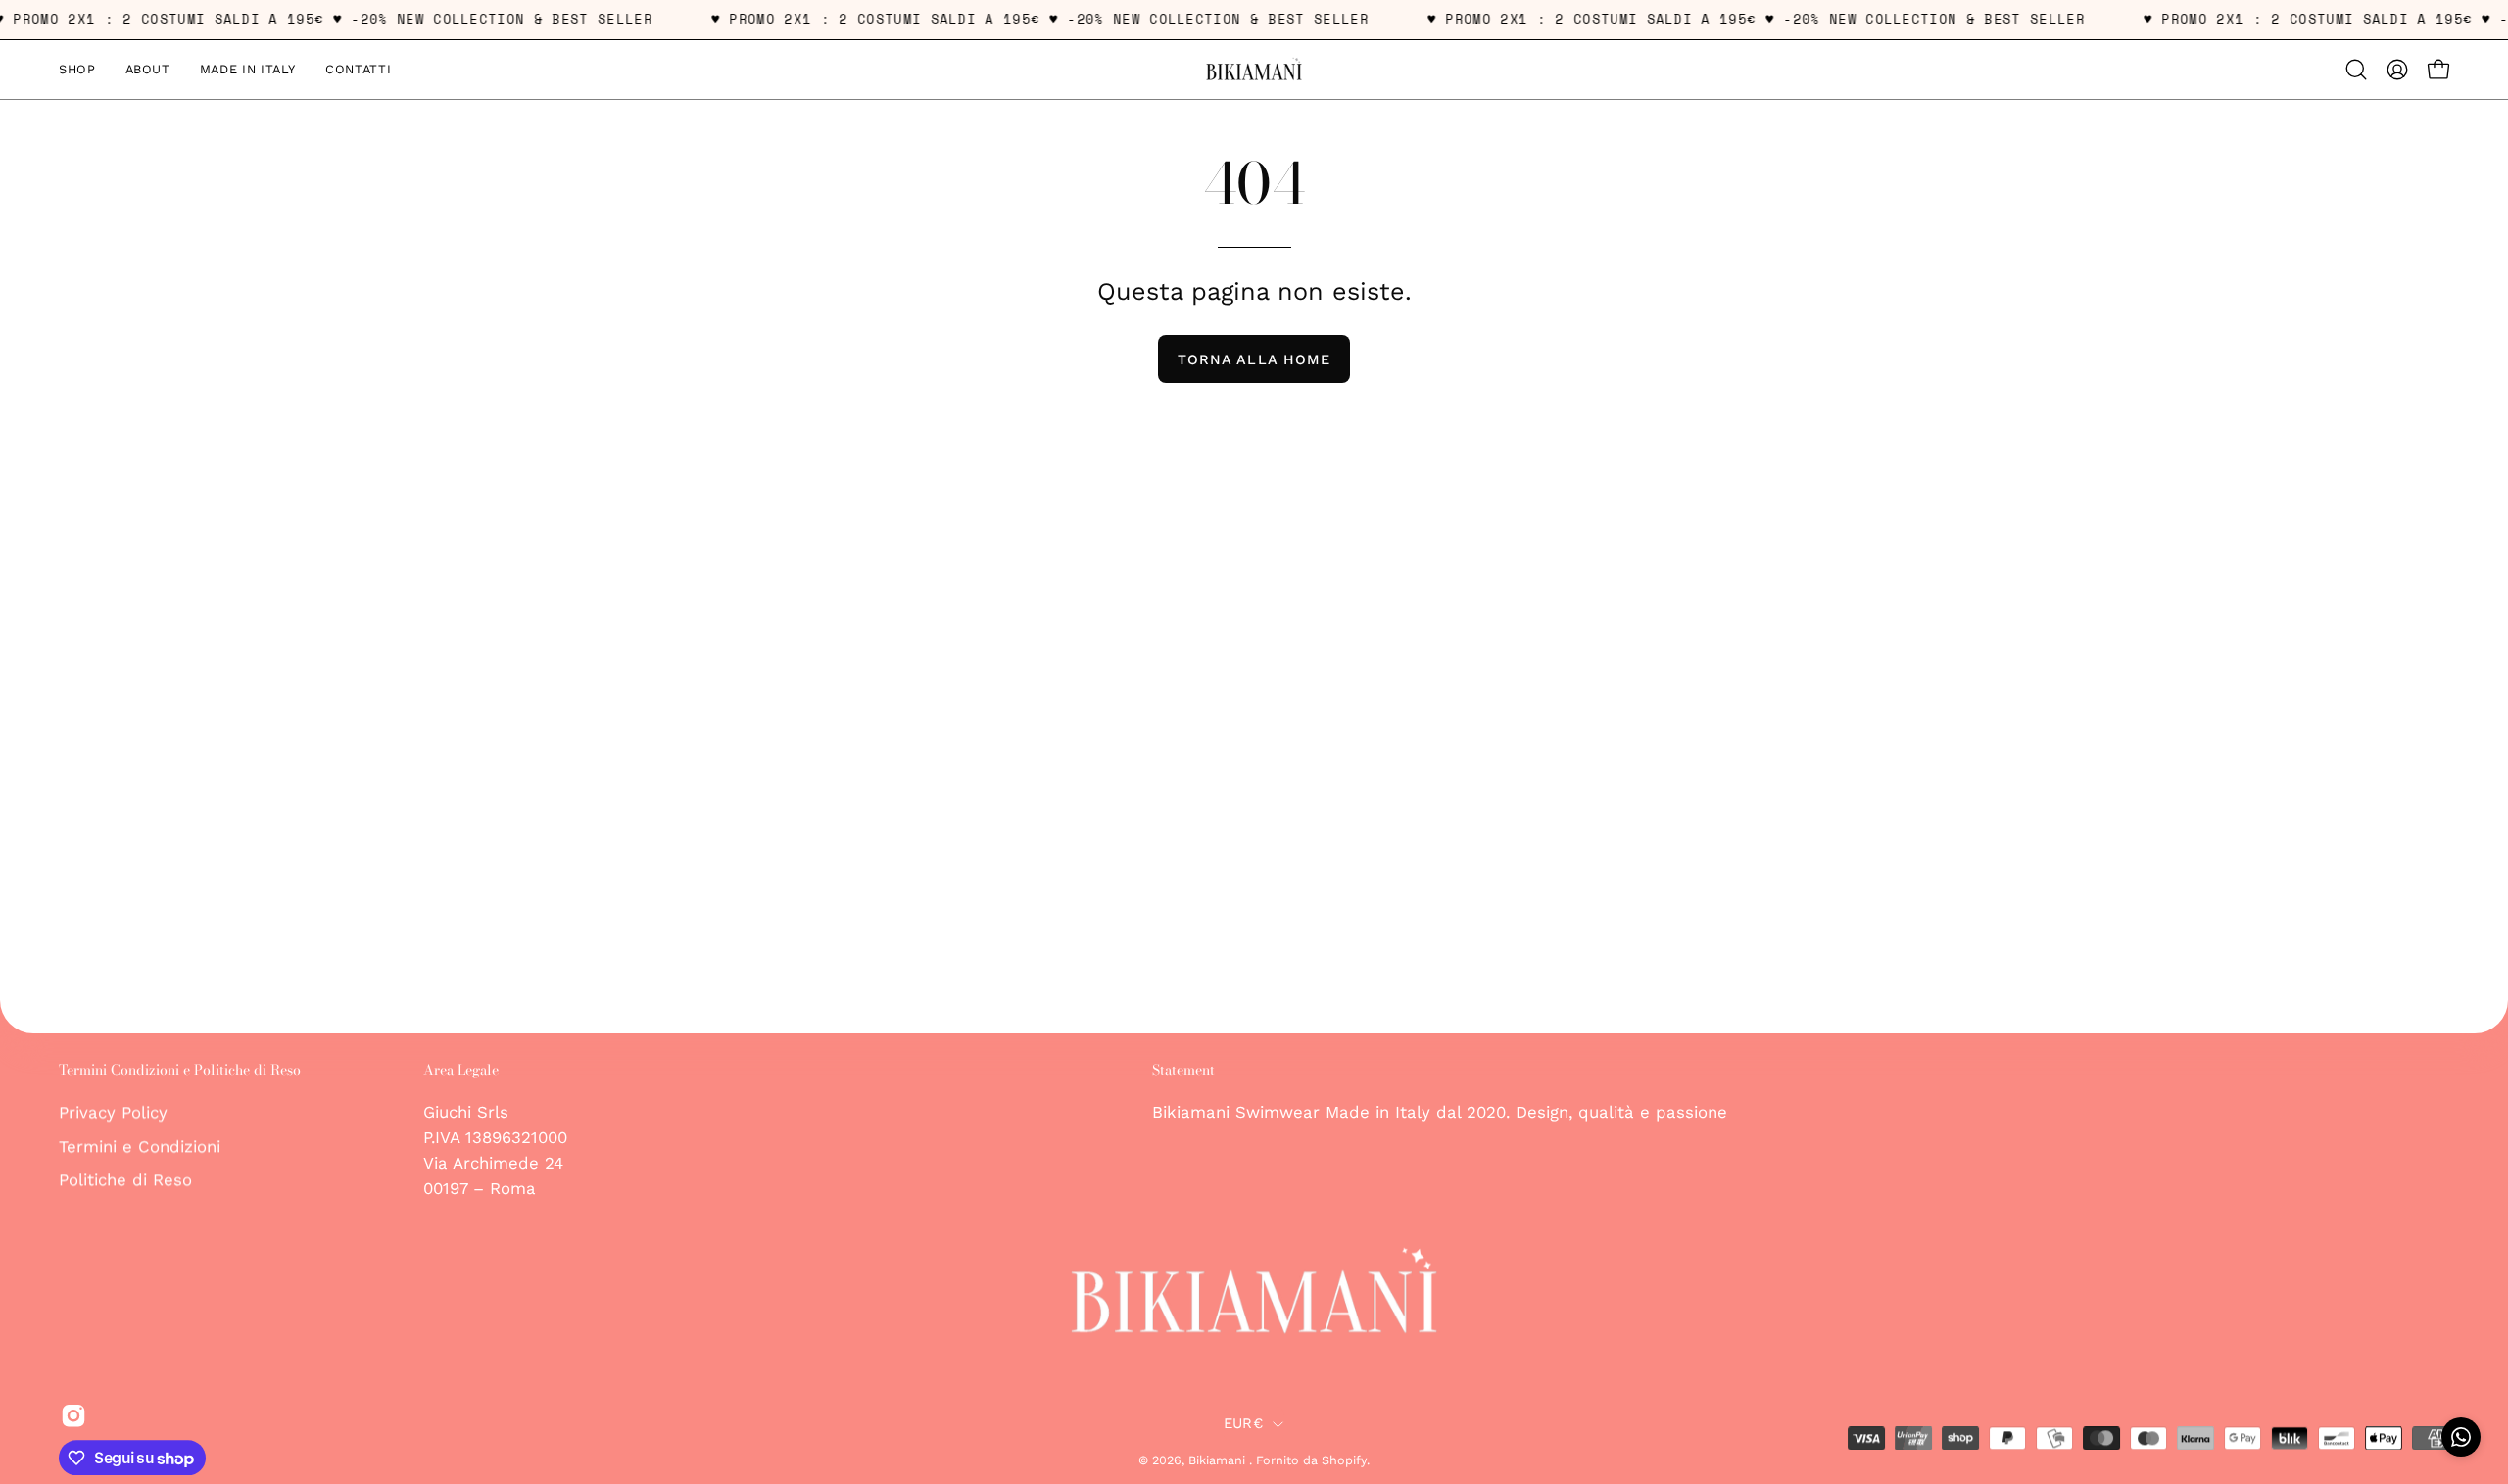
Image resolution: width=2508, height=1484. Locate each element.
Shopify (1344, 1460)
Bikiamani (1218, 1460)
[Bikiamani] (1254, 69)
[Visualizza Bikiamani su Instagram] (69, 1416)
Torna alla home (1254, 359)
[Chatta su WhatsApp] (2461, 1437)
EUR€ (1243, 1423)
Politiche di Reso (125, 1179)
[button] (2356, 69)
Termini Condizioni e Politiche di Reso (180, 1070)
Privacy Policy (113, 1112)
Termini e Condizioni (139, 1146)
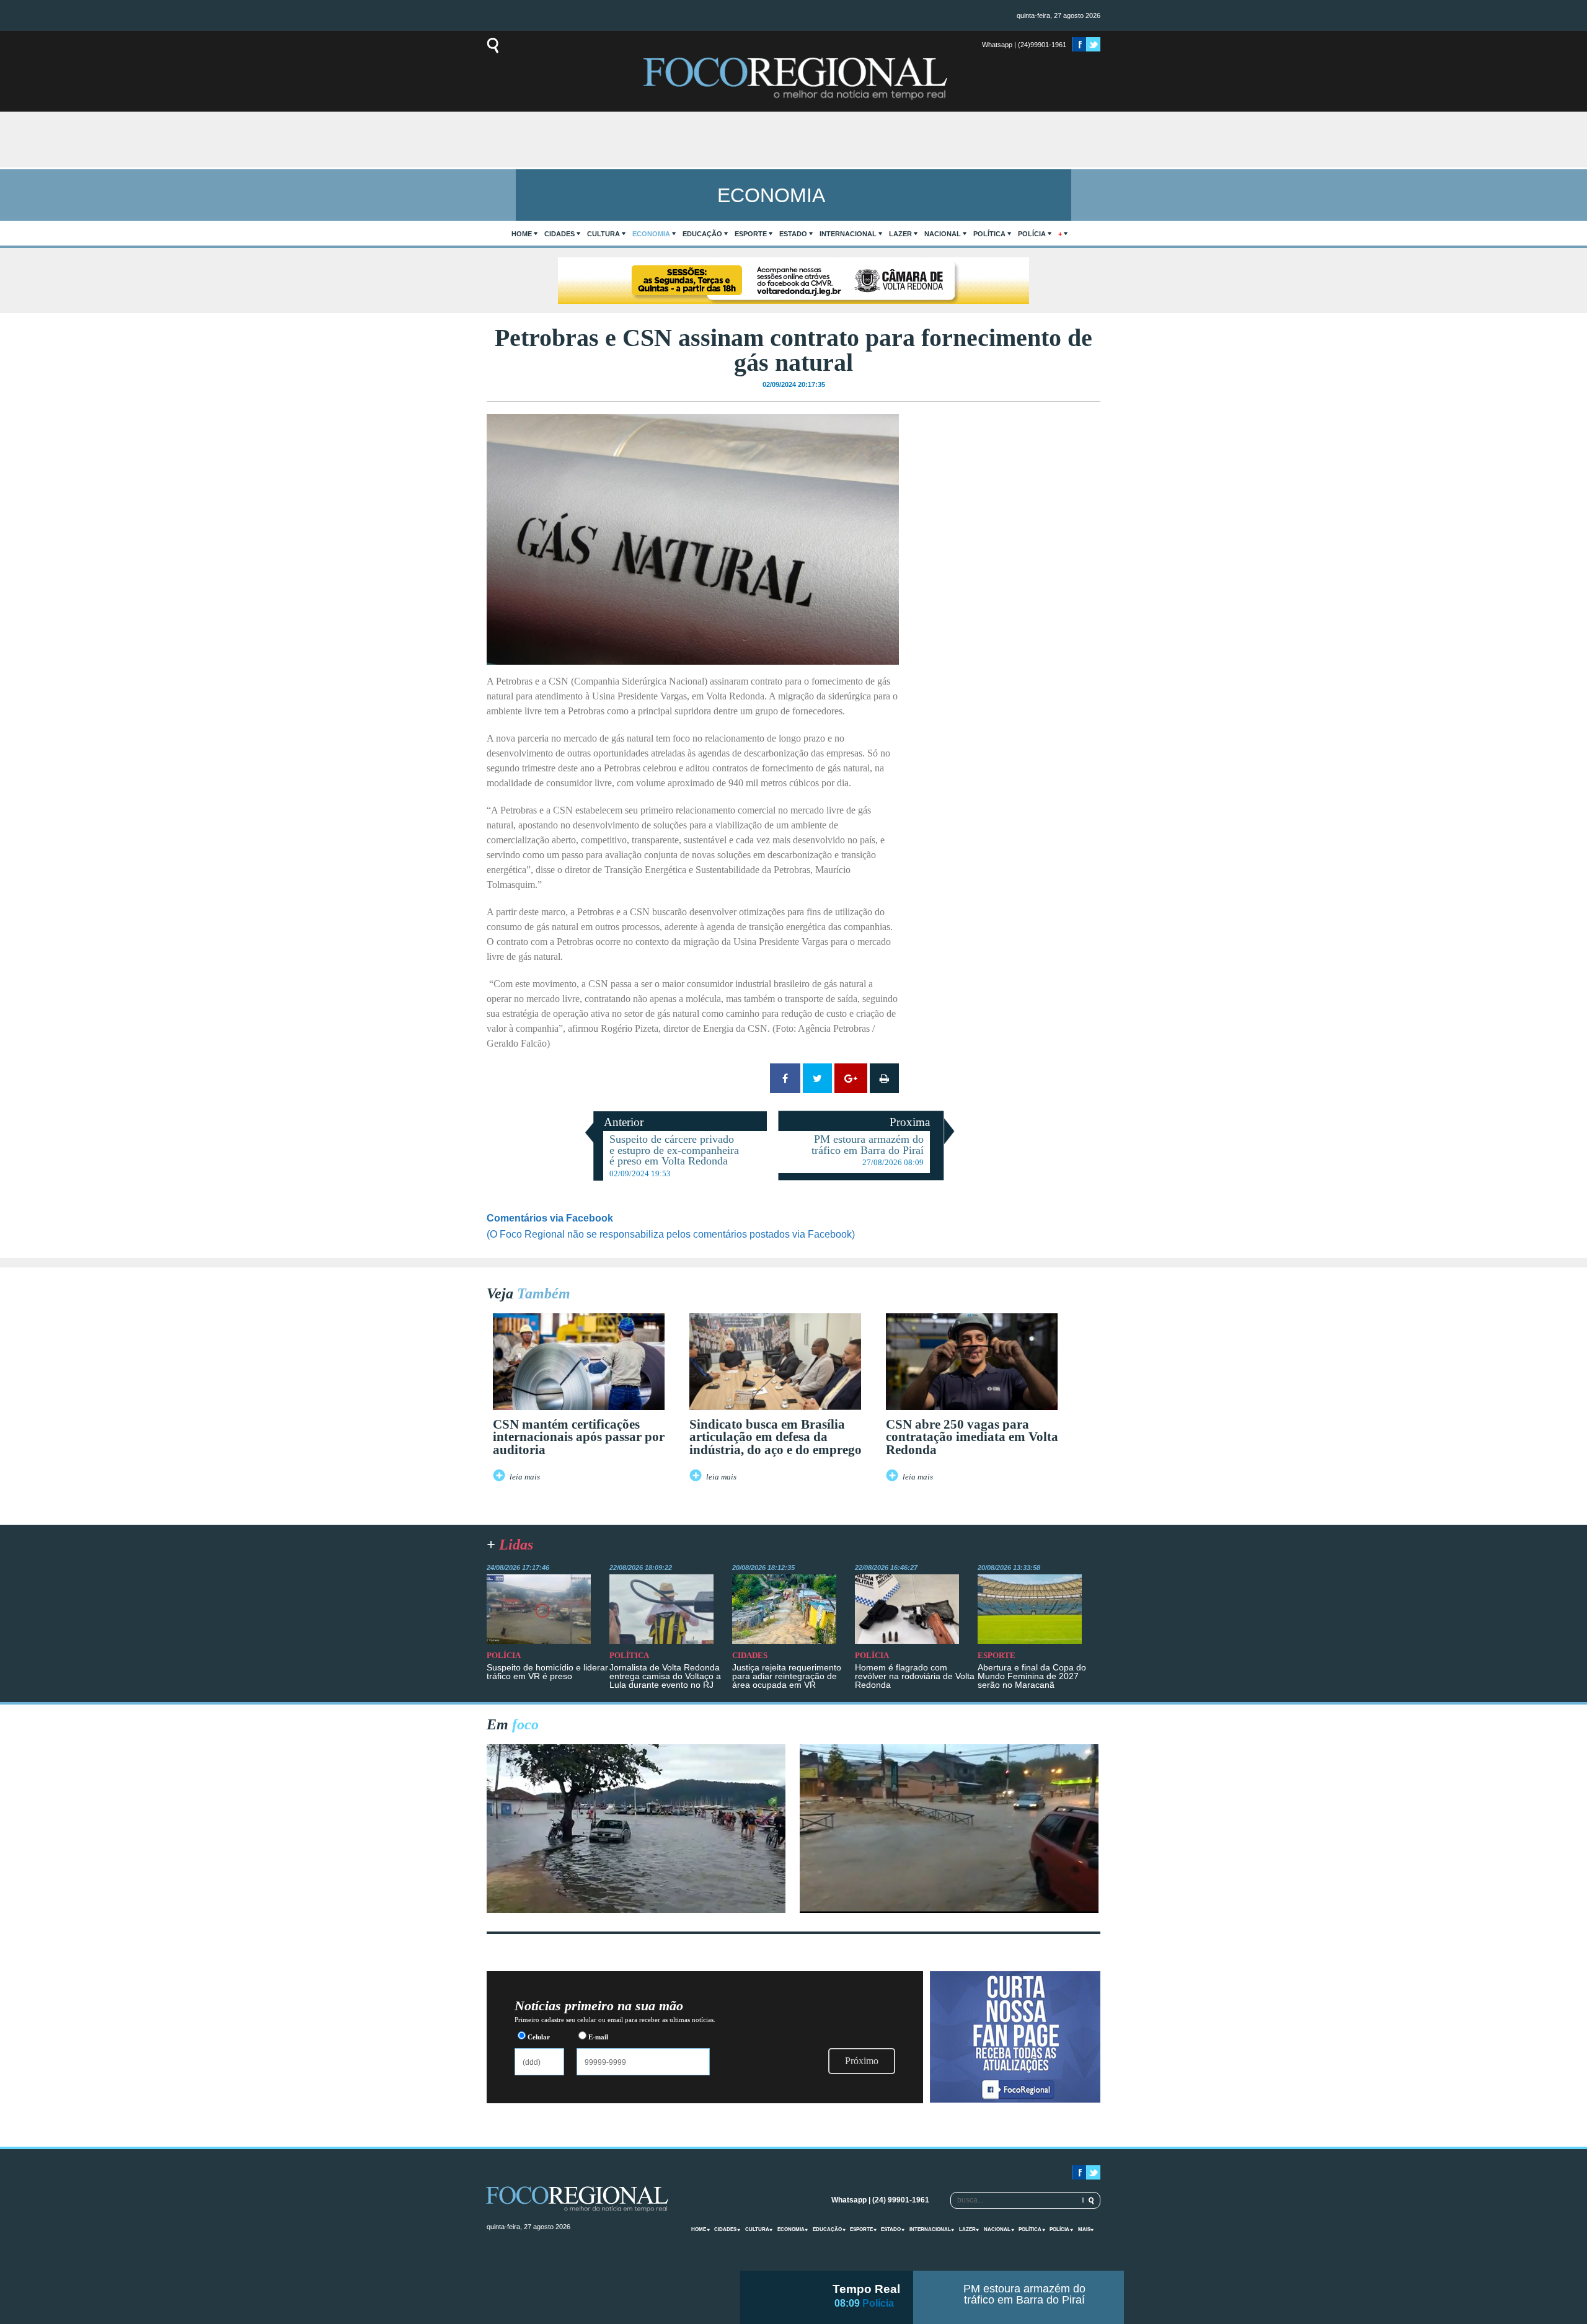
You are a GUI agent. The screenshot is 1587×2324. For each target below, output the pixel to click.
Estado (793, 233)
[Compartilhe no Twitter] (817, 1078)
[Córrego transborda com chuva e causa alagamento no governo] (949, 1909)
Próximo (861, 2061)
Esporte (751, 233)
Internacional (848, 233)
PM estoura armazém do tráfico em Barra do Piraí (1024, 2294)
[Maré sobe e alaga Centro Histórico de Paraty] (636, 1909)
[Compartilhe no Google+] (850, 1078)
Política (989, 233)
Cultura (603, 233)
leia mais (525, 1477)
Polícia (1032, 233)
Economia (651, 233)
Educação (702, 233)
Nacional (942, 233)
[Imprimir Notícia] (884, 1078)
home (521, 233)
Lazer (900, 233)
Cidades (559, 233)
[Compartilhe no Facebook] (785, 1078)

> _Task details_:
The whole listing above should be restated word for word, minus any images.

> _Written response_:
Image resolution: width=2508, height=1484. Locate each element.
Shopify (1344, 1460)
Bikiamani (1218, 1460)
[Bikiamani] (1254, 69)
[Visualizza Bikiamani su Instagram] (69, 1416)
Torna alla home (1254, 359)
[Chatta su WhatsApp] (2461, 1437)
EUR€ (1243, 1423)
Politiche di Reso (125, 1179)
[button] (2356, 69)
Termini Condizioni e Politiche di Reso (180, 1070)
Privacy Policy (113, 1112)
Termini e Condizioni (139, 1146)
You are a GUI agent. The screenshot is 1587×2324. For each target below, output the pixel to click.
Estado (793, 233)
[Compartilhe no Twitter] (817, 1078)
[Córrego transborda com chuva e causa alagamento no governo] (949, 1909)
Próximo (861, 2061)
Esporte (751, 233)
Internacional (848, 233)
PM estoura armazém do tráfico em Barra do Piraí (1024, 2294)
[Maré sobe e alaga Centro Histórico de Paraty] (636, 1909)
[Compartilhe no Google+] (850, 1078)
Política (989, 233)
Cultura (603, 233)
leia mais (525, 1477)
Polícia (1032, 233)
Economia (651, 233)
Educação (702, 233)
Nacional (942, 233)
[Imprimir Notícia] (884, 1078)
home (521, 233)
Lazer (900, 233)
Cidades (559, 233)
[Compartilhe no Facebook] (785, 1078)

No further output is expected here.